Not all the water is bad. Some provincial cities have improved their water systems, and Environment Ministry officials say that 85 percent of the water coursing through municipal systems is potable. Consumers, however, don’t know when they might sip the other 15 percent. Many Mexicans simply don’t trust the government to deliver clean, pure water.

That’s where multinational companies with bottled water divisions – such as Coca-Cola, PepsiCo, France’s Groupe Danone and the Swiss giant Nestle – have found an opening.

“These companies tell people to have confidence in them rather than in the government,” Campero said.

One can hardly turn on the television without seeing an ad of a lithe young woman in a sweatsuit sipping from a bottle of premium water or a woman in a bikini whose svelte physique seems due to the bottle of water in her hand.
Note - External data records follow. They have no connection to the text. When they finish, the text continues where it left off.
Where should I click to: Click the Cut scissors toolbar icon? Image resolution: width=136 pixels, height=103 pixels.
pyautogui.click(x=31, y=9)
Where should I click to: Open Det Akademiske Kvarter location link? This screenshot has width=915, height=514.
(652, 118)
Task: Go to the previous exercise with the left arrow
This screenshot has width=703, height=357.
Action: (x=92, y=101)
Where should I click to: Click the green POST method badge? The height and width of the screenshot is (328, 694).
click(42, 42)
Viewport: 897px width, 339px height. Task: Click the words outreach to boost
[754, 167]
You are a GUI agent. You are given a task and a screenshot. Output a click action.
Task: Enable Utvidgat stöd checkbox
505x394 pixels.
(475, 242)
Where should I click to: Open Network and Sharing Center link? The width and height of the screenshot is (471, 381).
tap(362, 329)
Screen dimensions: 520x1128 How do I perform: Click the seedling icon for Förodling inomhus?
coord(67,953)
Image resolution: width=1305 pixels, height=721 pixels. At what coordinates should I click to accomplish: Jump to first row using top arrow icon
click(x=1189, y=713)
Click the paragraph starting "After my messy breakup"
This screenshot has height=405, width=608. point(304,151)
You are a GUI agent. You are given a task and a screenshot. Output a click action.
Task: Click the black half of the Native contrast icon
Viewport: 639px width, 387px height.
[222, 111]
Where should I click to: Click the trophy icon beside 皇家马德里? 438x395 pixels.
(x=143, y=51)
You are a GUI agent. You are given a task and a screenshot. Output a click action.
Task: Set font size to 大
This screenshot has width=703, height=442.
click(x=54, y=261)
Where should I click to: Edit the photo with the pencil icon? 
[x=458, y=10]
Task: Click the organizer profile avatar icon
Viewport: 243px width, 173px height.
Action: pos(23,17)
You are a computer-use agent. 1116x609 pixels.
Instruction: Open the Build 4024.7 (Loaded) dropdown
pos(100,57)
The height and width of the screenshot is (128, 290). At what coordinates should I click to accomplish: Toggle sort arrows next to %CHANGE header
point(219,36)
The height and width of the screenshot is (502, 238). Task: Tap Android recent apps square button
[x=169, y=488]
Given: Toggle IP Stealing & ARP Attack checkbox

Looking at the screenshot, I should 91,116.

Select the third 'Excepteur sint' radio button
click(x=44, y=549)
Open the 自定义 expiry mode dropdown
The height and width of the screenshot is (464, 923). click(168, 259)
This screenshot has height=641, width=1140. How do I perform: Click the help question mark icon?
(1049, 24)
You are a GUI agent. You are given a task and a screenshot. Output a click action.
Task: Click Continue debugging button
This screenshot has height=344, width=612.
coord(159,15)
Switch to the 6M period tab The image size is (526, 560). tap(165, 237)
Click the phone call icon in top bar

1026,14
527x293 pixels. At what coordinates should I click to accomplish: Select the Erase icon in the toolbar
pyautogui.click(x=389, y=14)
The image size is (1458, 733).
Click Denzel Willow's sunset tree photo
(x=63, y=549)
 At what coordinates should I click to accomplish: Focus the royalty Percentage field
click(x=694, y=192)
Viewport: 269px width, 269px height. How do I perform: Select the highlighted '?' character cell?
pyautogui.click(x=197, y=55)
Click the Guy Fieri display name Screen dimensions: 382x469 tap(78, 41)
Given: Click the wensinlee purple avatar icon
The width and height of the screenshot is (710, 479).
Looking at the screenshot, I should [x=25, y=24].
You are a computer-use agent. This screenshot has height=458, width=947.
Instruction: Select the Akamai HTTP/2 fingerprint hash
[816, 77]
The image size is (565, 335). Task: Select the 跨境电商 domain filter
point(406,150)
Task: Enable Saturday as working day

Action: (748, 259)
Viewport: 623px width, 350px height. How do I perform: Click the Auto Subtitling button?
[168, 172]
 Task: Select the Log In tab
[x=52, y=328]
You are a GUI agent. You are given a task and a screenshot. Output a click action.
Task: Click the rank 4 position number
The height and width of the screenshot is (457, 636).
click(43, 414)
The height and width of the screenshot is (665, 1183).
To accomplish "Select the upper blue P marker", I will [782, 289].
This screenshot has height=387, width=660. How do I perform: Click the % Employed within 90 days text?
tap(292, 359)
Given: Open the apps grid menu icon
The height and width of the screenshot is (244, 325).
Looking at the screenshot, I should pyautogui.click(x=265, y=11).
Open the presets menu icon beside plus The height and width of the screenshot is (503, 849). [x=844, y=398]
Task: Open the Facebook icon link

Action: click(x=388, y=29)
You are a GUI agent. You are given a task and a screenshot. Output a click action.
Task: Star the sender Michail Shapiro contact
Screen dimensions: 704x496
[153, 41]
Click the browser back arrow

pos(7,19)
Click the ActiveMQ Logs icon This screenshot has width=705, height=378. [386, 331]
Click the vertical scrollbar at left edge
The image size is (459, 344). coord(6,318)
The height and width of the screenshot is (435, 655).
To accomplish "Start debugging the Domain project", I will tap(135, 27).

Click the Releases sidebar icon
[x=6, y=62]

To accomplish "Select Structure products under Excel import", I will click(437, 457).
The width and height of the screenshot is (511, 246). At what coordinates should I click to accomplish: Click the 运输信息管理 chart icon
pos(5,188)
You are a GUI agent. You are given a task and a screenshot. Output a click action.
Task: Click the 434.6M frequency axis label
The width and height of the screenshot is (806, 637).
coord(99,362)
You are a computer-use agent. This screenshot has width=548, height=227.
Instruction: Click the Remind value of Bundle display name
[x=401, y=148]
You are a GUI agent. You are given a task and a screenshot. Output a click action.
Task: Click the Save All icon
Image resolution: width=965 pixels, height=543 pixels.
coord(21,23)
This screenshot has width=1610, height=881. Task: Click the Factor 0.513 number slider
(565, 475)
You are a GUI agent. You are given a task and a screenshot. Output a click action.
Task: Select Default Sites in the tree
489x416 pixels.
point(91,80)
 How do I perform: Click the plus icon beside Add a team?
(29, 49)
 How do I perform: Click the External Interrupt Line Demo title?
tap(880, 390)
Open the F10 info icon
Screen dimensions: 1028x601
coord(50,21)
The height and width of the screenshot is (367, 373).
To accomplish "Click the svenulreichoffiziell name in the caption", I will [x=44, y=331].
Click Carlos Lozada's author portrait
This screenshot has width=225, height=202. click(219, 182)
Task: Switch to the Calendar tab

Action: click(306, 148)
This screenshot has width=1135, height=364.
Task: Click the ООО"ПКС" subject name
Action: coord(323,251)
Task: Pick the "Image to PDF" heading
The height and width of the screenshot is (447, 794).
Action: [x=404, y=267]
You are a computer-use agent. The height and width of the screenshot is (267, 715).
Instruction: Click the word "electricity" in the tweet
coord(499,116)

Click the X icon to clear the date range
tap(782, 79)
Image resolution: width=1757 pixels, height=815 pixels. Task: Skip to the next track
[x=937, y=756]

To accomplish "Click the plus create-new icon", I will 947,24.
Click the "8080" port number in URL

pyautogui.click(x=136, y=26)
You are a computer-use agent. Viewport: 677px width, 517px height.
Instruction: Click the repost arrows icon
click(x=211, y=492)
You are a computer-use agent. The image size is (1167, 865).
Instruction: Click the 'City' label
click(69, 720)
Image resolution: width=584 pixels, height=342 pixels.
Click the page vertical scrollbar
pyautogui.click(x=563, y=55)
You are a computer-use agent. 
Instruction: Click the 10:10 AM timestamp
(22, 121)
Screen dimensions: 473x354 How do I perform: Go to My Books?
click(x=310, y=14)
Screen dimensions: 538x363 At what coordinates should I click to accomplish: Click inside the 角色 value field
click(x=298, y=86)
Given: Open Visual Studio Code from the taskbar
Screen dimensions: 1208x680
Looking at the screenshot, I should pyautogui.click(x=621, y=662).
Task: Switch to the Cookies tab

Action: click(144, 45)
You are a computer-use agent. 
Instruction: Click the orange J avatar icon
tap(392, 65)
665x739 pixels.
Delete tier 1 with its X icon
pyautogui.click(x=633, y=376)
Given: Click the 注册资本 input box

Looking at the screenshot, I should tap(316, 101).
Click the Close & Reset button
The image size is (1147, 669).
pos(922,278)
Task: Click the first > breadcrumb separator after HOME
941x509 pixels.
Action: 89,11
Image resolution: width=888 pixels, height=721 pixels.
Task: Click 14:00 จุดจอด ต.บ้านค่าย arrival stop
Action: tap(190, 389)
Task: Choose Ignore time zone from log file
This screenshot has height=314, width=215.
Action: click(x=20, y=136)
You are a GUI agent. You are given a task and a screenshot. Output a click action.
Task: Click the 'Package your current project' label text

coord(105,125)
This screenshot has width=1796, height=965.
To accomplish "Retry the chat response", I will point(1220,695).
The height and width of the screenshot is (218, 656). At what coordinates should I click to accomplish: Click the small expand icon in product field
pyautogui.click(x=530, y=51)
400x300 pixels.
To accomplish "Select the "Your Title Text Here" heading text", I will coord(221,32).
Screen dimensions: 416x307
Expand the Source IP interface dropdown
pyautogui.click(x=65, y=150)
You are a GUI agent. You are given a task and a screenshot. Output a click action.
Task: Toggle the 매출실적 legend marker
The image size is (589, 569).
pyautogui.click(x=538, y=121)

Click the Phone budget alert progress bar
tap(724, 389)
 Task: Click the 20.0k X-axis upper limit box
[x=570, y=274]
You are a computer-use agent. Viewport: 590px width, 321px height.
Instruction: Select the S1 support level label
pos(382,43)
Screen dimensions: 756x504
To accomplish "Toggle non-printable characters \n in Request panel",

On street corners, vendors hawk liter bottles of water. Restaurants don’t offer tap water, insisting that diners buy bottled water. Primary school students must take money to buy bottled water from kiosks.

For big companies, the boom in bottled water consumption in developing countries such as Mexico, India, China and Indonesia has been a godsend, since consumers in Europe, a stronghold of bottled water, have rebelled against throwaway plastic bottles as harmful to the environment.

Not so in Mexico. Former President Vicente Fox, a longtime Coca-Cola executive, looked positively on rising soft drink and bottled water sales, seeing them as a driver of economic growth. Mexicans drink an average of 42.3 gallons of soft drinks per capita annually, surpassed only by U.S. consumers.

The growth of soft drink consumption is slowing in comparison with water, however.

The Beverage Marketing Corp. in New York City says Mexico’s bottled water market composes 13 percent of the world’s total, and has grown at 8 percent for each of the past five years.